Vous-êtes ici: AccueilActualités2014 12 06Article 315781

Infos Business of Saturday, 6 December 2014

Source: Investir au Cameroon

Beer companies decry high tariffs

In a letter dated November 27, 2014 addressed to the Minister of finance with expansion to the Presidency of the Republic, the three brewing companies in Cameroon decried the'unrealistic' increase in the rate of the excise duty on alcoholic beverages (this tax is no less intended to discourage the consumption of products which are not indispensable), in 2015 finance Bill declared at the National Assembly.

In fact, the upward facing trend of the tax imposed on importers of products such as cigarettes, liquor and other so-called luxury products; beer companies are likely to increase by 40%. A situation against which the breweries of Cameroon (SABC) of the french group Castel, the British group Diageo Guinness and the Cameroon Union of breweries controlled by Cameroonian billionaire Fosso Kadji fear will collapse their business in 2015.

Indeed, Cameroon is a very profitable market for beer companies.
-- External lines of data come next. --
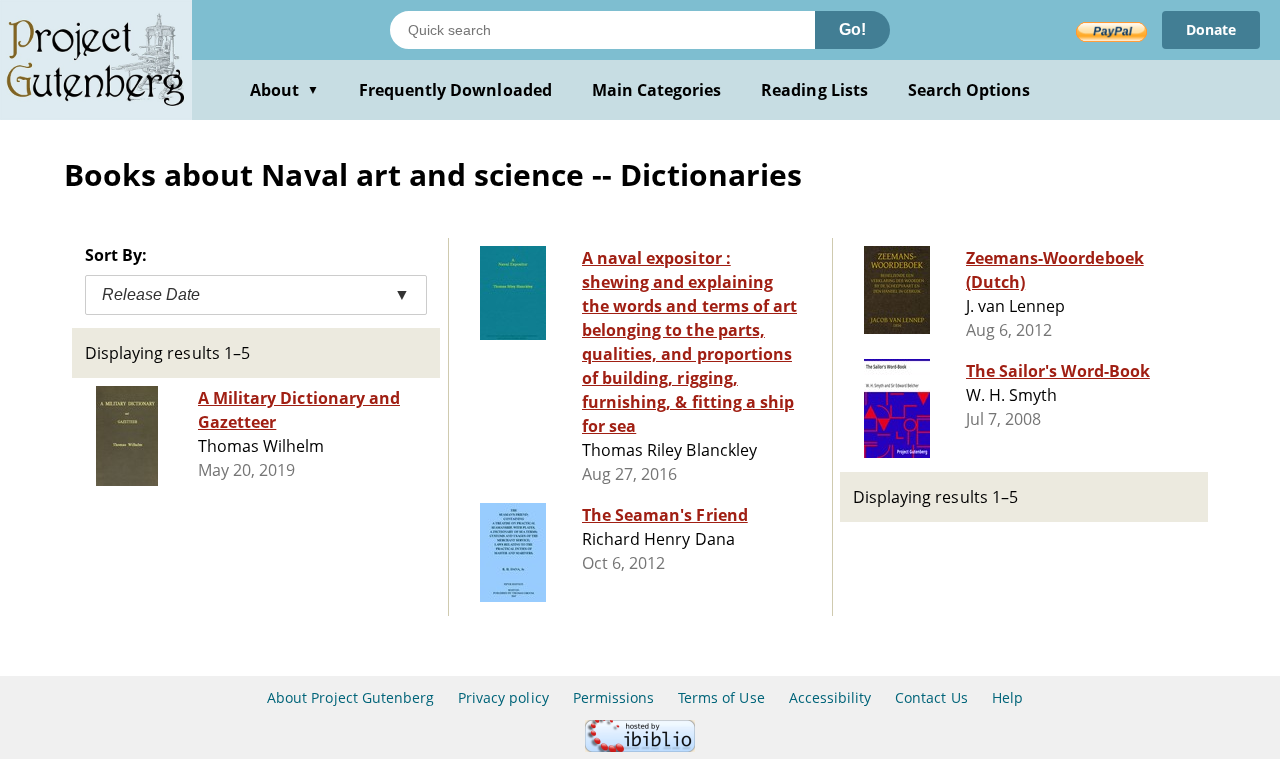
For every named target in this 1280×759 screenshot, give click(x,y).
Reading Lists (814, 90)
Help (1007, 697)
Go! (852, 29)
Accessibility (830, 697)
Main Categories (657, 90)
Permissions (613, 697)
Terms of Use (721, 697)
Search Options (969, 90)
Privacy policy (503, 697)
For example, despite the decrease in 2011 in which they had reached 45.2 billion FCFA (about € 68.7 million), the net result of the Brasseries du Cameroun amounted to 26.9 billion francs Cfa in 2013 (EUR 41 million). The shareholders of the Cameroon beer market shared 25 billion Cfa francs in respect of dividend last year.

Visiting Cameroon in August 2014, Andy Fennel, president of the Africa regional of the British group Diageo, said that Guinness Cameroon is "our 4th largest market in the world. In Africa, Cameroon is also the 2nd largest market for Diageo, behind Nigeria, with its market of more than 120 million consumers, against 20 million for Cameroon.